Nominal data is the simplest of the four levels of measurement, but that does not make it unimportant. A huge proportion of variables collected in social research, healthcare, education, and market research is nominal, and handling it incorrectly is one of the most common statistical mistakes in student work. This guide explains exactly what nominal data is, gives plenty of real examples, shows how it differs from ordinal data, and sets out which analyses (mode, chi-square and more) are appropriate.
“Nominal scales are used only for qualitative classification. The numbers serve only as labels for the classes, and the categories cannot be ordered or quantified.” — S. S. Stevens, On the Theory of Scales of Measurement, Science (1946)
What Makes Data Nominal
Nominal measurement classifies observations into distinct, mutually exclusive categories. The word “nominal” comes from the Latin nomen, meaning “name”, because the categories are simply names or labels. The categories have no natural order or hierarchy, which means you cannot meaningfully rank them, and you cannot calculate a mean or median from them. Nominal data has three defining characteristics.
- Categories are mutually exclusive — each observation belongs to exactly one category and never to two at once.
- Categories are exhaustive — every possible observation has somewhere to go, which is why an “Other” category is so common.
- No ordering is implied — one category is not more or less than another. “Spanish” is not greater than “French”.
A special case of nominal data is the binary (or dichotomous) variable, which has only two categories — for example, yes/no, pass/fail, or alive/dead. Binary variables are still nominal because the two categories have no inherent rank. Nominal data is a type of categorical variable, sitting alongside ordinal data within the broader family of qualitative data.
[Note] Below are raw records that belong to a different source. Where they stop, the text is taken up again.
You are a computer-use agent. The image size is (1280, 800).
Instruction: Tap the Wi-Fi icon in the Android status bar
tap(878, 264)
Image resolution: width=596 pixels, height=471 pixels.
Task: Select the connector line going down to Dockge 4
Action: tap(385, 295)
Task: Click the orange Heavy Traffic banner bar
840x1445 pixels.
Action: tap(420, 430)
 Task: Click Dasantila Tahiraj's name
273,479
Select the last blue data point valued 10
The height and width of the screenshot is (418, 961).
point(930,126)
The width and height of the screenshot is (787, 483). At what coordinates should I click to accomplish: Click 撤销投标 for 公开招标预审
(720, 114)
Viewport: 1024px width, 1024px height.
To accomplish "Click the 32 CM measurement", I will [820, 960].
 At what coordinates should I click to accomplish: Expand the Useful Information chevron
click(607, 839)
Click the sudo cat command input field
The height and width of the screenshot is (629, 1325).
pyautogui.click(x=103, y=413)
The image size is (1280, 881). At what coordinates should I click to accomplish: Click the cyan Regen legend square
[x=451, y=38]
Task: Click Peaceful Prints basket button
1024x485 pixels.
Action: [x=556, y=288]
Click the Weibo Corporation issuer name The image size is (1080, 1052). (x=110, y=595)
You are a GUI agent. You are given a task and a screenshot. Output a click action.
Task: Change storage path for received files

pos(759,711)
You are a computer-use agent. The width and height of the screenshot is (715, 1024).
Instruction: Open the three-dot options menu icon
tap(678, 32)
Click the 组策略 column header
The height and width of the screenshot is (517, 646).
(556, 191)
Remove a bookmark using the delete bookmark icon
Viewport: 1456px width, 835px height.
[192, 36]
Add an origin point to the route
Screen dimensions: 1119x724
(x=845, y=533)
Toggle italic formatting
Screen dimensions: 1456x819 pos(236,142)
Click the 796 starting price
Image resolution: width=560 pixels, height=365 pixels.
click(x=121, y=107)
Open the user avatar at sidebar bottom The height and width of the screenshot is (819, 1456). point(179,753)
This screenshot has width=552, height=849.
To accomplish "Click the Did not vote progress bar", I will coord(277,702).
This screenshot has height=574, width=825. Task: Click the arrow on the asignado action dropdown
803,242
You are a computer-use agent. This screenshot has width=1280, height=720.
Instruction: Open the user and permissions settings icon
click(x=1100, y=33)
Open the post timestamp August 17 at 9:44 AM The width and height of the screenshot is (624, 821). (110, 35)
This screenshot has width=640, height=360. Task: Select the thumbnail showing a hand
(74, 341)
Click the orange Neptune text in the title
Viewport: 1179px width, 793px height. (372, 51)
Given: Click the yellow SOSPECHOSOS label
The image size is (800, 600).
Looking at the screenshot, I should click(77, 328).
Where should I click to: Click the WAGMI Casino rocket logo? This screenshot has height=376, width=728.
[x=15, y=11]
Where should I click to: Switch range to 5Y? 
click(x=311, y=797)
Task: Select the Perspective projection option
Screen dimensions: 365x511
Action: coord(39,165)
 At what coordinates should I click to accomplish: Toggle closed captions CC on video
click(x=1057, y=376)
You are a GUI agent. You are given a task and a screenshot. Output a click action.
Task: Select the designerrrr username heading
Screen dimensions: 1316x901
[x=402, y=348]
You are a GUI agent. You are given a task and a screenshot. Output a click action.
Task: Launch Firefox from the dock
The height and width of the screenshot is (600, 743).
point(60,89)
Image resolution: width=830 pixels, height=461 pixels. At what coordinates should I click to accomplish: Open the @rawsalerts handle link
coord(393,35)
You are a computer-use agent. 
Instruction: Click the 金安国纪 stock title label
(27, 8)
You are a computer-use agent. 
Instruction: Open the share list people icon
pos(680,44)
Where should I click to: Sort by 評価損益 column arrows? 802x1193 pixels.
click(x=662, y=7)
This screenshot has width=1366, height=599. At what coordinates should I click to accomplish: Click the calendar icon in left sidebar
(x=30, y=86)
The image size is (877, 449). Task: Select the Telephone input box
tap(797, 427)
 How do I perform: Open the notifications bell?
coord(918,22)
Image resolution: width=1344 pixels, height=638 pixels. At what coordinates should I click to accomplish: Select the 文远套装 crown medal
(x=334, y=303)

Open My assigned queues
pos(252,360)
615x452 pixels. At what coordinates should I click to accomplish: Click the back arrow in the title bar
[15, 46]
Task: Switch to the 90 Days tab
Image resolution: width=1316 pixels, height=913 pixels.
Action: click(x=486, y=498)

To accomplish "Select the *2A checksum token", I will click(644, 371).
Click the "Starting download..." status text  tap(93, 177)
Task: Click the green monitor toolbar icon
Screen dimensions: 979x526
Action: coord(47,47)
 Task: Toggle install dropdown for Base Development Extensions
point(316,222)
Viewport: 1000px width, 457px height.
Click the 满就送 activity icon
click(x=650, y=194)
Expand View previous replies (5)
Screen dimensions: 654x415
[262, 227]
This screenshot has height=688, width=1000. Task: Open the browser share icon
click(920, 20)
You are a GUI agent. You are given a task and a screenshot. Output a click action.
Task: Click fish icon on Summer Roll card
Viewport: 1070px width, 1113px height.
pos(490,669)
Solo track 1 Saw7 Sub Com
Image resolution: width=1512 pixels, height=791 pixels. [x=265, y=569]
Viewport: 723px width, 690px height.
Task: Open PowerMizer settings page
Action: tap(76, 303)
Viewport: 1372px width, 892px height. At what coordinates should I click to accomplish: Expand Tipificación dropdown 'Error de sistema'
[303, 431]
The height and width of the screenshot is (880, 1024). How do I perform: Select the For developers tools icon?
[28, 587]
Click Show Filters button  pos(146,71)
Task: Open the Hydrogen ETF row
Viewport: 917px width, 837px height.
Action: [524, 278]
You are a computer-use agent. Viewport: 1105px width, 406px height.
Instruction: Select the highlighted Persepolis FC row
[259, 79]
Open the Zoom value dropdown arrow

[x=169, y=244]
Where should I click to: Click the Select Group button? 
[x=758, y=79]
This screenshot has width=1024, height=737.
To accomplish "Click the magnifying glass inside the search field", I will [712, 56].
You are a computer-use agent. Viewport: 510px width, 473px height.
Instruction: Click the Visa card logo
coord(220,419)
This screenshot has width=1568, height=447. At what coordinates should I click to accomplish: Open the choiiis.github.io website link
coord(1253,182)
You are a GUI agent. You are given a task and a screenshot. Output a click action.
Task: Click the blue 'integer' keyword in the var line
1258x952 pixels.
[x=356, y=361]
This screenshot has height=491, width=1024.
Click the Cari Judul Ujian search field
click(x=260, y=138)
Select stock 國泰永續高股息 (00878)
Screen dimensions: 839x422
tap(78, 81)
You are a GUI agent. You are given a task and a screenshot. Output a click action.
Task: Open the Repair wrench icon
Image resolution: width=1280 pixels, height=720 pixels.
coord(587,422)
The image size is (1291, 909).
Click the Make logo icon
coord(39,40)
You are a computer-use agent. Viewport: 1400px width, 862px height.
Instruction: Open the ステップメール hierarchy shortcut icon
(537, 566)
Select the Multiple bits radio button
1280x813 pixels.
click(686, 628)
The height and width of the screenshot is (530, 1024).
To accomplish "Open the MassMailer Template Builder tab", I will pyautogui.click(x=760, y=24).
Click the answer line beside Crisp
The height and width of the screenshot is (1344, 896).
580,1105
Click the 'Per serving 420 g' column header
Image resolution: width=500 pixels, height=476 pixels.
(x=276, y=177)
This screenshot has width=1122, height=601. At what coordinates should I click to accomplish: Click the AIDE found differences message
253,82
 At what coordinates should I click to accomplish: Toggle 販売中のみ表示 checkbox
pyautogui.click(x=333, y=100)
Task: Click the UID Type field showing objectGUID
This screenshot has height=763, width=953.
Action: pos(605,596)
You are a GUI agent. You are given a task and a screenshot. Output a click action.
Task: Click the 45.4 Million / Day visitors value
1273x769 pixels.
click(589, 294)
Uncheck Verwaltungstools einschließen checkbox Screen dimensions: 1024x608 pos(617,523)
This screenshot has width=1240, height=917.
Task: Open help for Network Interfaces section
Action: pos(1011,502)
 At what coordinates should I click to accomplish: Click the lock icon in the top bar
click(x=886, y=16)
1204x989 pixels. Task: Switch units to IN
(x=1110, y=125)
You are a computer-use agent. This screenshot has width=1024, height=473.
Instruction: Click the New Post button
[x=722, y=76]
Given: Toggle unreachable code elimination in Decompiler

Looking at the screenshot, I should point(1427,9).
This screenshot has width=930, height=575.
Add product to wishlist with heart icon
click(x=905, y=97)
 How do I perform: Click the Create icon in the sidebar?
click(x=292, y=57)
A simple test helps you spot nominal data quickly. If you can rearrange the categories into any order without losing meaning — for instance, listing nationalities as British, French, Nigerian, or as Nigerian, British, French — the variable is almost certainly nominal. If reordering the categories destroys the meaning (as it would for “low, medium, high”), the data is ordinal instead. Because the order of the labels is arbitrary, the only thing you can legitimately do with nominal data is count how many observations fall into each category and compare those counts.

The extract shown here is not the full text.